─── DOCUMENT TEXT ───

Flux Theatre Ensemble presents RIZING by Jason Tseng, directed by Emily HartfordPodcast regulars (and favorites) Flux Theatre Ensemble are back with a new show, from a new playwright, developed in-house and featuring a lot of ensemble regulars that you’ll recognize.

Rizing, by Jason Tseng, is a modern and unique take on the zombie trope. Here, however, those with a taste for brains live and work among the other remaining survivors of the zombie apocalypse, though those who are “Z-positive” are highly medicated, and de-facto segregated. But the old drugs are starting to lose the effect of keeping down the flesh-cravings, and a revolt is beginning to stir…

Flux is once again offering tickets with their incredible and brilliantly innovative Living Ticket model, so you can get to the show without a barrier to entry—but you can also have the chance to help the company out with a pay-what-you-will model. And they show you where that money’s going!

─── STUDY MATERIAL ───

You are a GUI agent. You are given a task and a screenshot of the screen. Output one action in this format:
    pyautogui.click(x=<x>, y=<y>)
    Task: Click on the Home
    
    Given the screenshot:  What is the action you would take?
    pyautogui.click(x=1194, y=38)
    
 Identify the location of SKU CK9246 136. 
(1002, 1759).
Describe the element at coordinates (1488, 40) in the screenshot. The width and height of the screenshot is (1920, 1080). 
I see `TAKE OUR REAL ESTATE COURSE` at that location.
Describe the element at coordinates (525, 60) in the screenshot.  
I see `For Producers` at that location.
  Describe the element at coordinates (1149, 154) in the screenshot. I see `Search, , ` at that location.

───

→ **ACTION ITEM A**:
Answer from the announcement about Rizing:
(i) Who wrote Rizing?
(ii) Under the medication and segregation described, what is happening to the old drugs?
(iii) What is the name of the ticket model Flux is offering?
→ **ACTION ITEM B**: Extend the announcement about the Flux Theatre Ensemble production of Rizing, starting after its final sentence.
The lines that come after the text aren't needed here.

→ **ANSWER SPACE A**:
(i) Jason Tseng
(ii) They are starting to lose the effect of keeping down the flesh-cravings.
(iii) The Living Ticket model

→ **ANSWER SPACE B**:
Listen in to this episode as Jason, along with director Emily Hartford, actor Alisha Spielmann, and lighting designer Kia Rogers discuss “The Walking Dead meets Octavia Butler,” class battles, thanking St. Judith Butler, how to make a world breathe, and how we are shaped by our reactions to the impossible decisions the world presents us with.

“…a big part of the play is memory, and what that does to a person when you don’t have a history, what that does for the Z-negative characters to have lived through this enormously violent and destructive history, and the choices that they’ve had to make. So there is this balance between who you are as your actions, and who you are as this past that sort of haunts you…”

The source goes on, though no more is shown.